# [SUPPLIED PASSAGE]
Trapping ER and Golgi structures in mitosis

Malhotra and colleagues (Pecot and Malhotra, 2004) have directly tested the hypothesis that Golgi enzymes are mixed with the ER contents in mitosis with an ingenious trapping assay. For this assay, the human invariant chain and sialyltransferase, residents of the ER and Golgi apparatus, respectively, were tagged with domains that rapidly and tightly interact in the presence of the drug rapamycin. The engineered proteins localized to the expected compartments, and sialyltransferase showed a reversible relocation to the ER on BFA treatment and subsequent washout. However, if cells were treated with rapamycin before BFA washout, sialyltransferase was found trapped in the ER presumably by interaction with the invariant chain. Having established this system, the authors then used it to ask if Golgi enzymes become mixed with the ER contents in mitotic cells. Cells synchronized at the G1/S-phase boundary with aphidicolin were released and allowed to progress through mitosis in the presence of rapamycin. If Golgi enzymes are delivered to the ER as cells enter mitosis then, in the presence of rapamycin, sialyltransferase should be trapped in the ER by interaction with the invariant chain. Once the cells exit mitosis, when the ER and Golgi reform, the localization of sialyltransferase can be visualized. Rather than sialyltransferase being relocated to the ER, it was found in the Golgi apparatus, indicating that it was not recycled to the ER at any point during mitosis. When cells with ER and Golgi compartments merged by BFA treatment were allowed to go through mitosis, sialyltransferase could be trapped in the ER, showing that the rapamycin trapping assay does work as expected in mitotic cells.

# [STUDY QUESTIONS]
- A) In the passage on trapping ER and Golgi structures in mitosis, which drug was used to synchronize cells at the G1/S-phase boundary?
- B) Proceed with the passage on trapping ER and Golgi structures in mitosis, picking up right after its final sentence.

# [RECORDED DATA]
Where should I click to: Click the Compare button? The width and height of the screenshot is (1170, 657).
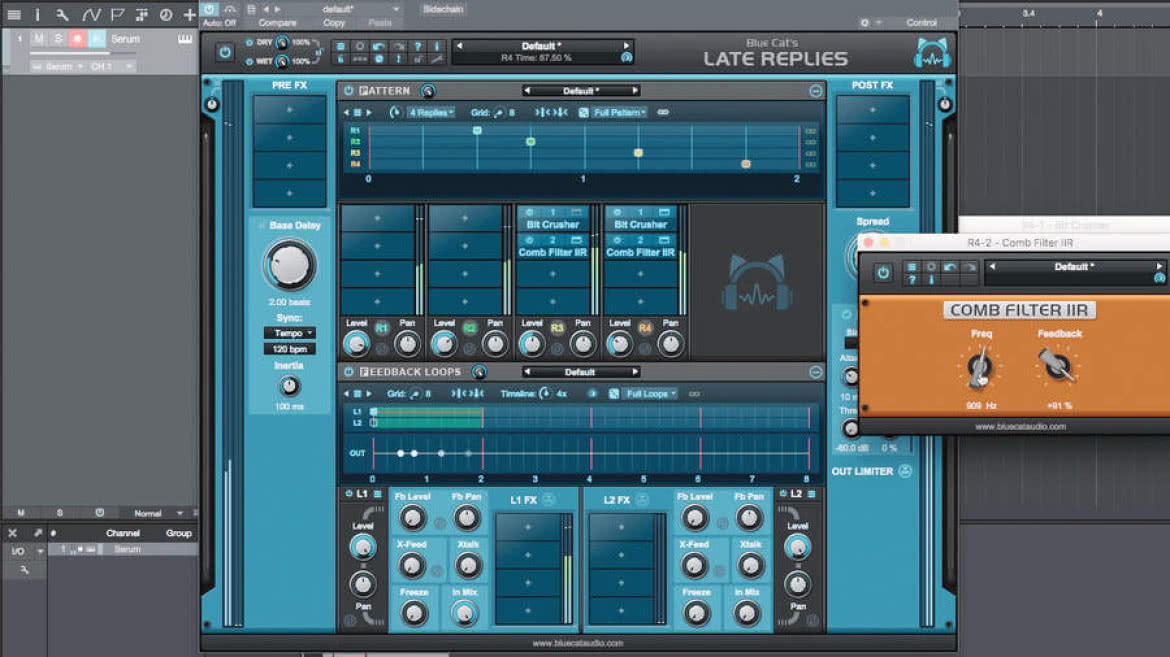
==
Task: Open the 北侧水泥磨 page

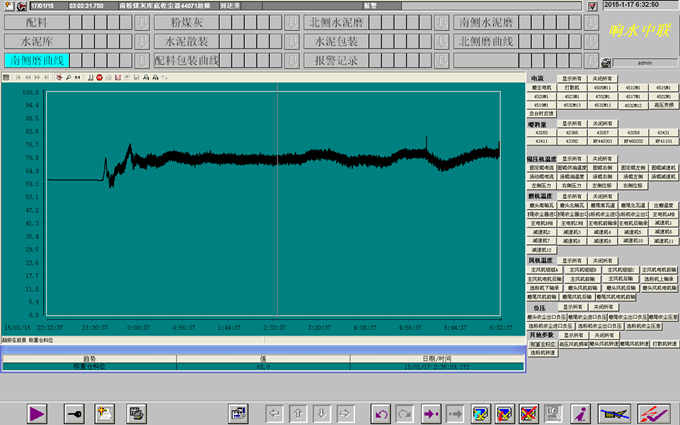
==
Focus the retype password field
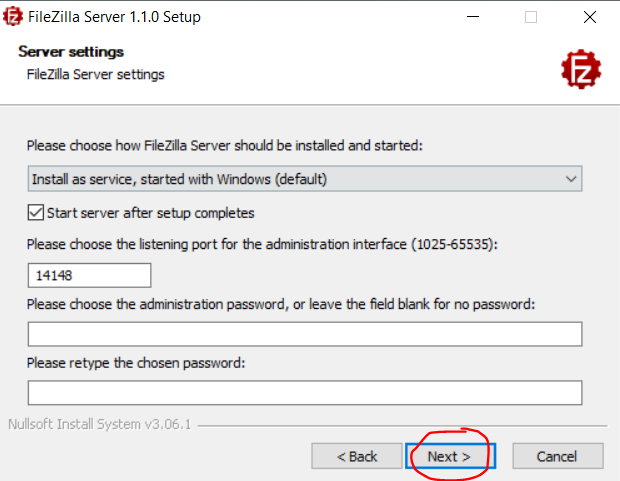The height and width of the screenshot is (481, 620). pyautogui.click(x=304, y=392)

# [EXPECTED RESPONSES]
- A) Aphidicolin.

- B)
These findings support previous biochemical studies from a number of groups, where markers of the ER and Golgi could be separated using cell fractionation techniques (Jesch and Linstedt, 1998; Jesch et al., 2001; Seemann et al., 2002). The rapamycin trapping-assay complements these cell fractionation approaches because it shows that the compartment containing Golgi enzymes in mitotic cells is unlikely to be generated via a recycling pathway involving the ER. One caveat to this is the assumption that Golgi contents should become sufficiently mixed with the ER during recycling to allow trapping to occur, which is not necessarily the case if recycling occurs at subdomains of the ER from which ER-retained proteins are excluded and to which proteins recycling to the Golgi are restricted. However, this seems unlikely given the high diffusional mobility observed for proteins within the ER, and measurements suggesting they have access to the entire ER volume (Ellenberg et al., 1997).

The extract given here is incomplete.